> _Reading text_
Review of 20,000 Leagues Under The Sea by Jules Verne

My list is mostly made up of the books I feel the need to read, but I included a large selection of nineteenth-century pop fiction in order to have a pleasant break from what I knew at times would be some pretty heavy reading. In some cases, such as The Count of Monte Cristo, these books delivered exactly as planned, providing a fun romp to lighten the load. In others, however, I’ve had less success, finding myself plodding laboriously through what I thought would be a frolic. Unfortunately, this is the case with Twenty Thousand Leagues Under the Sea, which turned out to be a bland book that I really did not enjoy much at all and couldn’t wait to finish.

> _Aim_
Rewrite the stretch of the book review from "Review of 20,000" through "wait to finish.", swapping "frolic" for "lark".

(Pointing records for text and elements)
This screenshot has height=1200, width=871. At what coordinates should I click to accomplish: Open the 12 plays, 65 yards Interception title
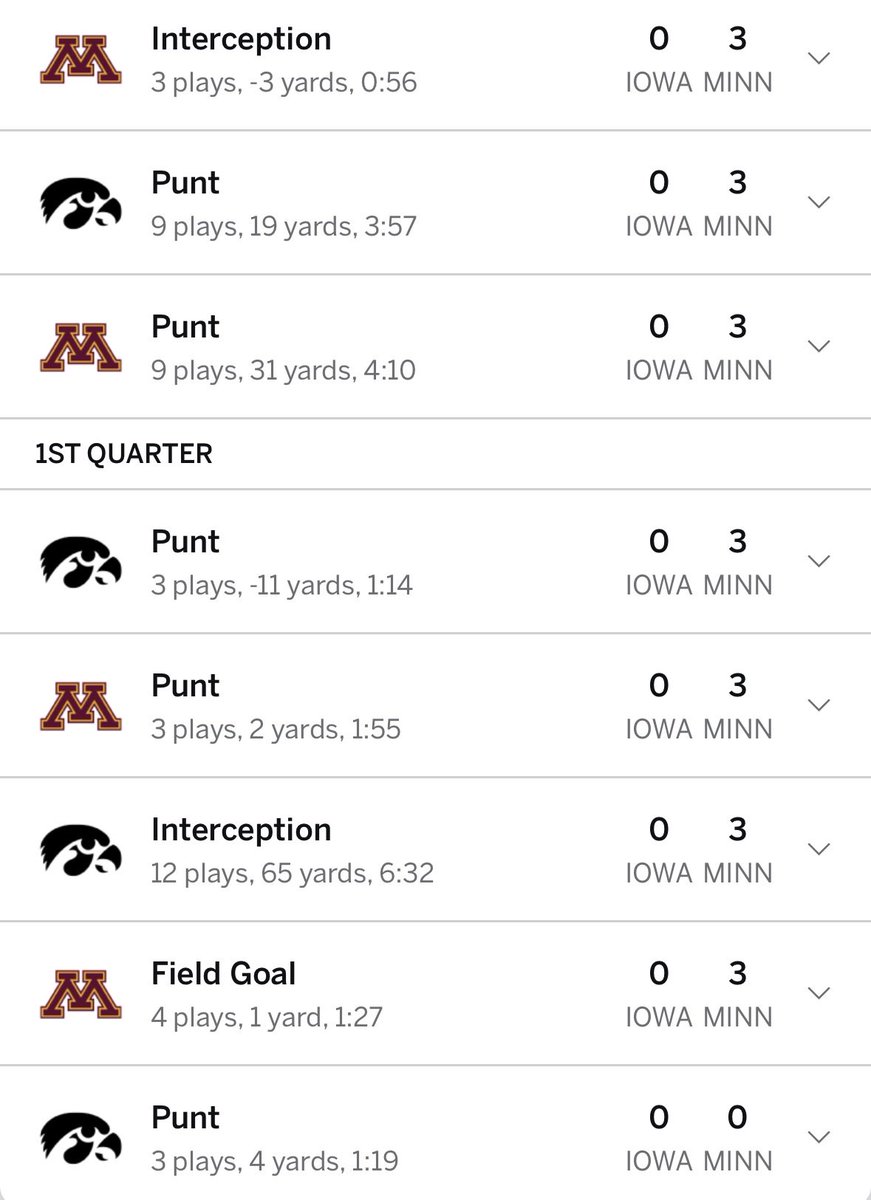click(x=241, y=830)
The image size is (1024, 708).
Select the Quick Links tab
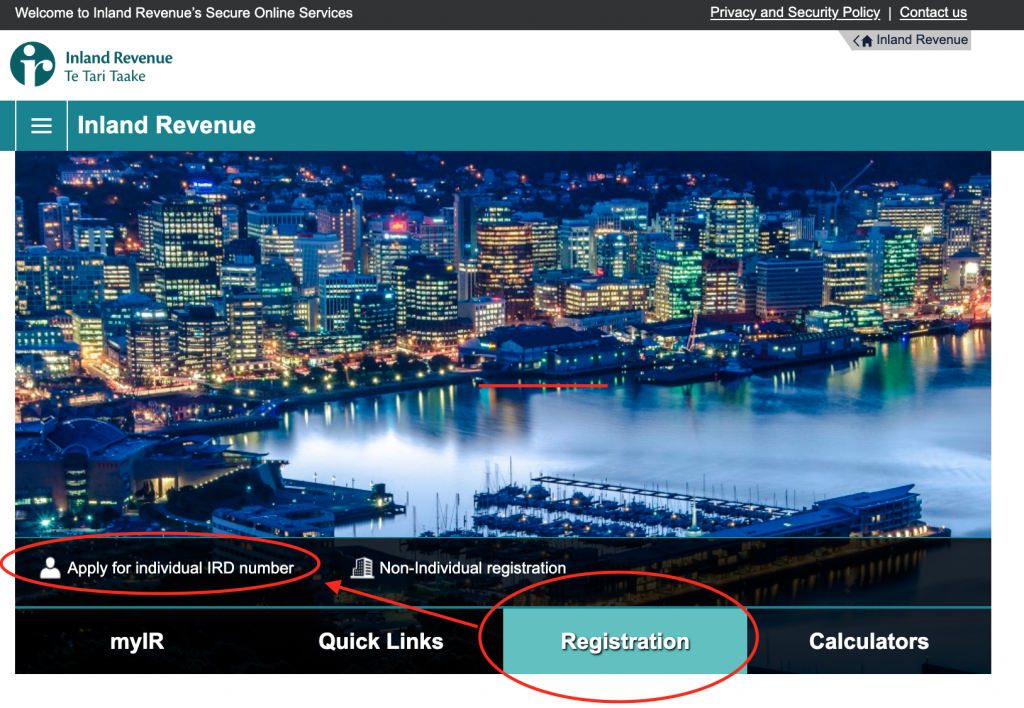(381, 641)
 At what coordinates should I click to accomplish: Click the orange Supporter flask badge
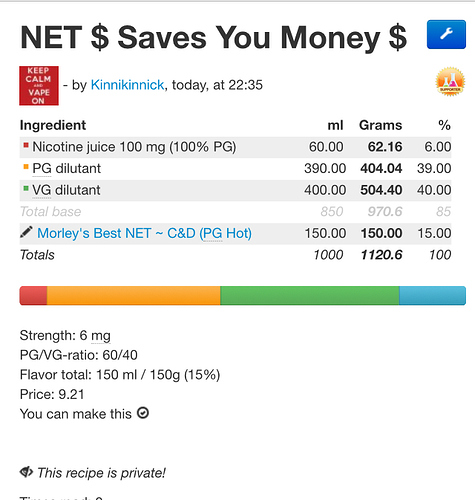click(x=450, y=81)
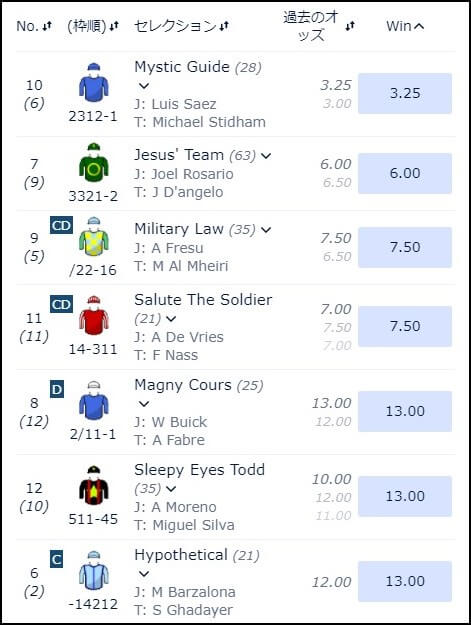
Task: Select Jesus' Team 6.00 win odds button
Action: point(405,173)
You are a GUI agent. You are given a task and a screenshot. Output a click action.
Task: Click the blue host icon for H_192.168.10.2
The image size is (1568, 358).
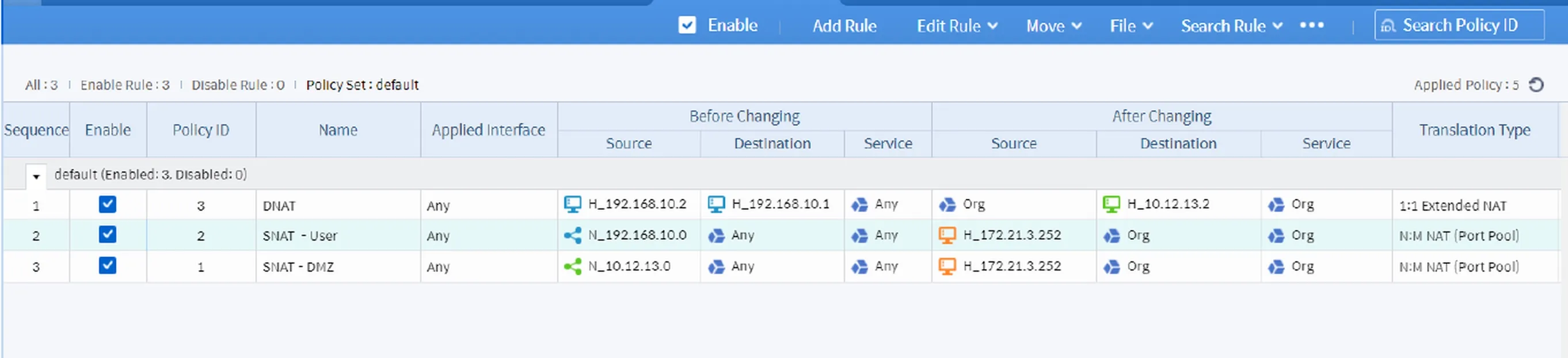click(x=572, y=204)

> _Solved problem_
Review of 20,000 Leagues Under The Sea by Jules Verne

My list is mostly made up of the books I feel the need to read, but I included a large selection of nineteenth-century pop fiction in order to have a pleasant break from what I knew at times would be some pretty heavy reading. In some cases, such as The Count of Monte Cristo, these books delivered exactly as planned, providing a fun romp to lighten the load. In others, however, I’ve had less success, finding myself plodding laboriously through what I thought would be a lark. Unfortunately, this is the case with Twenty Thousand Leagues Under the Sea, which turned out to be a bland book that I really did not enjoy much at all and couldn’t wait to finish.